• _Work order_
Return each entry below without any alteration.

[Start of Attachment]

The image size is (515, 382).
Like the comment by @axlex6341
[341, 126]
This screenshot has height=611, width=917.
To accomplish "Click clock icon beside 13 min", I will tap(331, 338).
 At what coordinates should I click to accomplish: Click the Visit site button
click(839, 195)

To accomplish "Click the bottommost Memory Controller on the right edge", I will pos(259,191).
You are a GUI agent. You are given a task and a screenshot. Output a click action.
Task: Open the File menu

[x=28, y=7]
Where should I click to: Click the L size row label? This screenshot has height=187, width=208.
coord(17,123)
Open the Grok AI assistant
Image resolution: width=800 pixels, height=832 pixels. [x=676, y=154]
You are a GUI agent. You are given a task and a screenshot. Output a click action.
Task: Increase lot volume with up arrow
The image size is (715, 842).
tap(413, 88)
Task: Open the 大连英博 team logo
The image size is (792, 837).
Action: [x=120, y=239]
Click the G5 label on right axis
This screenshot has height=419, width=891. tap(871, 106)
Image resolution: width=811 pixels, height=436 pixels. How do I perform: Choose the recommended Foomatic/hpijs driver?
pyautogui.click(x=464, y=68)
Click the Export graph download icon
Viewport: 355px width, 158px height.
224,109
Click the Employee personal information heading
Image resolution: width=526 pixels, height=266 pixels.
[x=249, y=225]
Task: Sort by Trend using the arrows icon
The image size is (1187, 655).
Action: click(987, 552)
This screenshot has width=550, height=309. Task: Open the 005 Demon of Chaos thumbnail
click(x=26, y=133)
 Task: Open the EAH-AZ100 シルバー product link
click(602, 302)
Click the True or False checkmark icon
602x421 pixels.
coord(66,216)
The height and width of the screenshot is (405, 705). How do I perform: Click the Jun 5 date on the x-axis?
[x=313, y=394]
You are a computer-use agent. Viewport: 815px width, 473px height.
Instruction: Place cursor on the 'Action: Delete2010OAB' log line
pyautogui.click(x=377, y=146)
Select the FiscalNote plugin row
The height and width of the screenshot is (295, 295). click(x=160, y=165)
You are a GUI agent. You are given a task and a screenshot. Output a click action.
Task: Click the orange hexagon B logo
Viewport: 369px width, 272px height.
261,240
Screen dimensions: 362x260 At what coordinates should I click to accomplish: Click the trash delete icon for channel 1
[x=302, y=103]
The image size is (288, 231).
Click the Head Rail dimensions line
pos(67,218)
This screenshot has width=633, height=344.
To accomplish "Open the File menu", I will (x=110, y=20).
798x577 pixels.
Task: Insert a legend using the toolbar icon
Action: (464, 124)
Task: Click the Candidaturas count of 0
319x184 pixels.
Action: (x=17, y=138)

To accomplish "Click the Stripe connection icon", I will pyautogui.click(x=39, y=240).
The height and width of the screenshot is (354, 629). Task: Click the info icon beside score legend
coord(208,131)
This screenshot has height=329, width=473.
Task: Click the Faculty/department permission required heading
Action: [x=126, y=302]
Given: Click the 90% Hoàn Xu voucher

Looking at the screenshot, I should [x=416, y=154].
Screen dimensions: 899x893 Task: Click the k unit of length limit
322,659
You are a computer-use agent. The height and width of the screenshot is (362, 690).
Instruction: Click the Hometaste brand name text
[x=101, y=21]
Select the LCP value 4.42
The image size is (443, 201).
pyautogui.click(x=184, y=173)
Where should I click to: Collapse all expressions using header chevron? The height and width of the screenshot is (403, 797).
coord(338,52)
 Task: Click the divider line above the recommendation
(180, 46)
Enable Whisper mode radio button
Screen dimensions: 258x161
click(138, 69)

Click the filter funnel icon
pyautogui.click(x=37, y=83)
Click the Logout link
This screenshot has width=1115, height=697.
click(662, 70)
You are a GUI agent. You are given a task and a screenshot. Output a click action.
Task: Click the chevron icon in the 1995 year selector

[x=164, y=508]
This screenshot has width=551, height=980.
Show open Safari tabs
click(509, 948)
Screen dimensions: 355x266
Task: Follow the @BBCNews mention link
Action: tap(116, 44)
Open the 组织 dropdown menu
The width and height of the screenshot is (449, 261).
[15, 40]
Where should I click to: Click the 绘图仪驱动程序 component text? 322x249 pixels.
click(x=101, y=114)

[End of Attachment]

• _Output below_
The image size is (515, 382).
Like the comment by @axlex6341
[341, 126]
This screenshot has height=611, width=917.
To accomplish "Click clock icon beside 13 min", I will tap(331, 338).
 At what coordinates should I click to accomplish: Click the Visit site button
click(839, 195)

To accomplish "Click the bottommost Memory Controller on the right edge", I will pos(259,191).
You are a GUI agent. You are given a task and a screenshot. Output a click action.
Task: Open the File menu

[x=28, y=7]
Where should I click to: Click the L size row label? This screenshot has height=187, width=208.
coord(17,123)
Open the Grok AI assistant
Image resolution: width=800 pixels, height=832 pixels. [x=676, y=154]
You are a GUI agent. You are given a task and a screenshot. Output a click action.
Task: Increase lot volume with up arrow
The image size is (715, 842).
tap(413, 88)
Task: Open the 大连英博 team logo
The image size is (792, 837).
Action: [x=120, y=239]
Click the G5 label on right axis
This screenshot has height=419, width=891. tap(871, 106)
Image resolution: width=811 pixels, height=436 pixels. How do I perform: Choose the recommended Foomatic/hpijs driver?
pyautogui.click(x=464, y=68)
Click the Export graph download icon
Viewport: 355px width, 158px height.
224,109
Click the Employee personal information heading
Image resolution: width=526 pixels, height=266 pixels.
[x=249, y=225]
Task: Sort by Trend using the arrows icon
The image size is (1187, 655).
Action: click(987, 552)
This screenshot has width=550, height=309. Task: Open the 005 Demon of Chaos thumbnail
click(x=26, y=133)
 Task: Open the EAH-AZ100 シルバー product link
click(602, 302)
Click the True or False checkmark icon
602x421 pixels.
coord(66,216)
The height and width of the screenshot is (405, 705). How do I perform: Click the Jun 5 date on the x-axis?
[x=313, y=394]
You are a computer-use agent. Viewport: 815px width, 473px height.
Instruction: Place cursor on the 'Action: Delete2010OAB' log line
pyautogui.click(x=377, y=146)
Select the FiscalNote plugin row
The height and width of the screenshot is (295, 295). click(x=160, y=165)
You are a GUI agent. You are given a task and a screenshot. Output a click action.
Task: Click the orange hexagon B logo
Viewport: 369px width, 272px height.
261,240
Screen dimensions: 362x260 At what coordinates should I click to accomplish: Click the trash delete icon for channel 1
[x=302, y=103]
The image size is (288, 231).
Click the Head Rail dimensions line
pos(67,218)
This screenshot has width=633, height=344.
To accomplish "Open the File menu", I will (x=110, y=20).
798x577 pixels.
Task: Insert a legend using the toolbar icon
Action: (464, 124)
Task: Click the Candidaturas count of 0
319x184 pixels.
Action: (x=17, y=138)

To accomplish "Click the Stripe connection icon", I will pyautogui.click(x=39, y=240).
The height and width of the screenshot is (354, 629). Task: Click the info icon beside score legend
coord(208,131)
This screenshot has height=329, width=473.
Task: Click the Faculty/department permission required heading
Action: [x=126, y=302]
Given: Click the 90% Hoàn Xu voucher

Looking at the screenshot, I should [x=416, y=154].
Screen dimensions: 899x893 Task: Click the k unit of length limit
322,659
You are a computer-use agent. The height and width of the screenshot is (362, 690).
Instruction: Click the Hometaste brand name text
[x=101, y=21]
Select the LCP value 4.42
The image size is (443, 201).
pyautogui.click(x=184, y=173)
Where should I click to: Collapse all expressions using header chevron? The height and width of the screenshot is (403, 797).
coord(338,52)
 Task: Click the divider line above the recommendation
(180, 46)
Enable Whisper mode radio button
Screen dimensions: 258x161
click(138, 69)

Click the filter funnel icon
pyautogui.click(x=37, y=83)
Click the Logout link
This screenshot has width=1115, height=697.
click(662, 70)
You are a GUI agent. You are given a task and a screenshot. Output a click action.
Task: Click the chevron icon in the 1995 year selector

[x=164, y=508]
This screenshot has width=551, height=980.
Show open Safari tabs
click(509, 948)
Screen dimensions: 355x266
Task: Follow the @BBCNews mention link
Action: tap(116, 44)
Open the 组织 dropdown menu
The width and height of the screenshot is (449, 261).
[15, 40]
Where should I click to: Click the 绘图仪驱动程序 component text? 322x249 pixels.
click(x=101, y=114)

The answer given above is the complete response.